November 16 – The drama of the FifaGate corruption scandal trial in New York has taken a tragic turn with a one-time Argentine government official taking his own life just hours after being accused of bribery.

Jorge Delhon, a lawyer who worked in the administration of former Argentina President Cristina Fernandez de Kirchner, killed himself on Tuesday by jumping in front of a train in Buenos Aires.

Delhon, a 52-year-old father of four, worked for Football for All, a government programme which held the rights to football broadcasts in Argentina.

Although he was not one of those charged, Delhon and another official Pablo Paladino had been accused in court by indicted former sports marketing executive Alejandor Burzaco of taking $2 million each in payments in exchange for broadcast rights. Delhon was alleged to have accepted $500,000 per year from 2011-2014.

Burzaco initially went on the run but ended up turning himself in to the authorities and struck a plea bargain deal with American prosecutors.  He has already pleaded guilty to handing out millions of dollars in bribes to a raft of senior officials and is a key witness in a trial that is expected to take six weeks and centres on three former top South American football officials at the forefront of the corruption scandal: Jose Maria Marin, former head of the Brazilian FA; Juan Ángel Napout, former Fifa vice-president; and Manuel Braga, who led Peru’s federation until 2014. All three deny multiple counts of racketeering, wire fraud and money laundering.

A government official in Buenos Aires told The Associated Press that Delhon left a suicide note to his family in which he wrote: “I love you all. I can’t believe (what’s happening).”

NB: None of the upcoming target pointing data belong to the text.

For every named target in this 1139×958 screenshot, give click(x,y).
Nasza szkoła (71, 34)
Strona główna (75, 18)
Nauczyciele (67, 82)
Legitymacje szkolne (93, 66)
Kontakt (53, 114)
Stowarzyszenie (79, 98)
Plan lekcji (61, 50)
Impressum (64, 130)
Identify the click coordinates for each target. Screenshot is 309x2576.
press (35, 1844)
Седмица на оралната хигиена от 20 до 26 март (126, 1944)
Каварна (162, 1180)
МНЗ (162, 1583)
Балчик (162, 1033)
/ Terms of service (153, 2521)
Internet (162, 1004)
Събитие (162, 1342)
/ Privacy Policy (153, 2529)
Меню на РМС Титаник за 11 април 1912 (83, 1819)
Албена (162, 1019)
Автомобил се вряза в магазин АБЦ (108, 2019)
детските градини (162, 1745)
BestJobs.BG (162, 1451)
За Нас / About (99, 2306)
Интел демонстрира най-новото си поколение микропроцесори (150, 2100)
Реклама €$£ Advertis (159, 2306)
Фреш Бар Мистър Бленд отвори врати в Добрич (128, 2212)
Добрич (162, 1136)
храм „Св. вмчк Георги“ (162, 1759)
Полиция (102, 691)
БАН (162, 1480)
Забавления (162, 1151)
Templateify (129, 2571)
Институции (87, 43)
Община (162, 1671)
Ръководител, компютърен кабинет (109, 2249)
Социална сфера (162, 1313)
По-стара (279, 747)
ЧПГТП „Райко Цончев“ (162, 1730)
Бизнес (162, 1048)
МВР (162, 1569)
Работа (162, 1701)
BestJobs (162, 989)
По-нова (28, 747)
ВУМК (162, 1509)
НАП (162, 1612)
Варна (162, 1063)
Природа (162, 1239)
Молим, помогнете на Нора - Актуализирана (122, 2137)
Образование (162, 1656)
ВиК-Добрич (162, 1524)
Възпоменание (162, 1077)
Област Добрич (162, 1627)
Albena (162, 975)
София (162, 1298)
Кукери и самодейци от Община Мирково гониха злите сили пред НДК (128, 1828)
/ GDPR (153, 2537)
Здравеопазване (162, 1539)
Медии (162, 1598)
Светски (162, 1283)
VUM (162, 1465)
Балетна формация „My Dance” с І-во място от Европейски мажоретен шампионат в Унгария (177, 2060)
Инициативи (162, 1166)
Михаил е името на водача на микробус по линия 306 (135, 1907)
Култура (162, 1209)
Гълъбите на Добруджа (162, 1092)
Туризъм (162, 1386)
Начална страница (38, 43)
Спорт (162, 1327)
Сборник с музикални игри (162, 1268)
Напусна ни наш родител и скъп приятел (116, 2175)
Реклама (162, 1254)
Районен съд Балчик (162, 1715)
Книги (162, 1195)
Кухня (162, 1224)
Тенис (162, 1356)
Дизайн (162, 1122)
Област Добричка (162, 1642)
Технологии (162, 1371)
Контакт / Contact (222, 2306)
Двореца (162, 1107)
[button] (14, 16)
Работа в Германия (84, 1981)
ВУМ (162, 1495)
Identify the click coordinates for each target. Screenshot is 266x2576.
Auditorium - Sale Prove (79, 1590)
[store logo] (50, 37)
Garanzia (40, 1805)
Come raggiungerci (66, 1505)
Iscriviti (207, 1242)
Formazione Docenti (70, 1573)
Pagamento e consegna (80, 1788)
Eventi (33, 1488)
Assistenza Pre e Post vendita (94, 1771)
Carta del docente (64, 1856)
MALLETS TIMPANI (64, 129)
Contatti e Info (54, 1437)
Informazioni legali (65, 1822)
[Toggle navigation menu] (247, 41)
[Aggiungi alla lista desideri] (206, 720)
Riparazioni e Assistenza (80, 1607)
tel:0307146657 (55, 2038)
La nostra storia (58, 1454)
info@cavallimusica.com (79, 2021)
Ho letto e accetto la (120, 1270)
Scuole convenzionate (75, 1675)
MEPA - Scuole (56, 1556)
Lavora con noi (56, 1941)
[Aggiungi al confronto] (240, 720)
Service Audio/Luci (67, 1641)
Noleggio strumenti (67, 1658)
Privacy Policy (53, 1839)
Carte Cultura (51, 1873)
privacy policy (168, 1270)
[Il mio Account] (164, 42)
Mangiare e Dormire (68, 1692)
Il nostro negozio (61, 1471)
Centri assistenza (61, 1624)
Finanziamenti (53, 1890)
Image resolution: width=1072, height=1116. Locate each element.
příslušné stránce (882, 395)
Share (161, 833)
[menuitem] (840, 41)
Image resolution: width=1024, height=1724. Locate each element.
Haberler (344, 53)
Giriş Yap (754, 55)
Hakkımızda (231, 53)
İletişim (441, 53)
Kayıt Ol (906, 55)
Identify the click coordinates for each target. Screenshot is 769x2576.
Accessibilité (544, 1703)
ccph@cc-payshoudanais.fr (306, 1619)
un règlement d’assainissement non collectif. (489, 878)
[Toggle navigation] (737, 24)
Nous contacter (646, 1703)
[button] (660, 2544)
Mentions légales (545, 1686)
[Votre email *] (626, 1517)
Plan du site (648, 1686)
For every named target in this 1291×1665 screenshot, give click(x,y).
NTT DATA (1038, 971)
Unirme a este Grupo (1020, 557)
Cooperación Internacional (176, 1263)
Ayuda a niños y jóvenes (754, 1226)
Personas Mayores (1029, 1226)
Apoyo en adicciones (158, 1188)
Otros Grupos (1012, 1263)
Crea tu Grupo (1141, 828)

Paladino, who was the coordinator of state-run ‘Fútbol Para Todos’, (Football for All) programme, which broadcast first and second division Argentine football matches between 2009 and mid-2017, rejected the accusations made by Burzaco and defended Delhon’s reputation.

“Jorge Delhon was an honorable man,” Paladino told a media briefing. “He took the subway or the train to go to work, and a shameless man like Burzaco made us lose him,” Paladino charged, claiming Burzaco deliberately lied about the pair taking bribes in an attempt to improve his own legal situation.

“Perhaps he (Delhon) was distressed when he felt he was not protected by the rule of law. He was a family man who always worked hard and could not stand to see himself branded as a criminal.”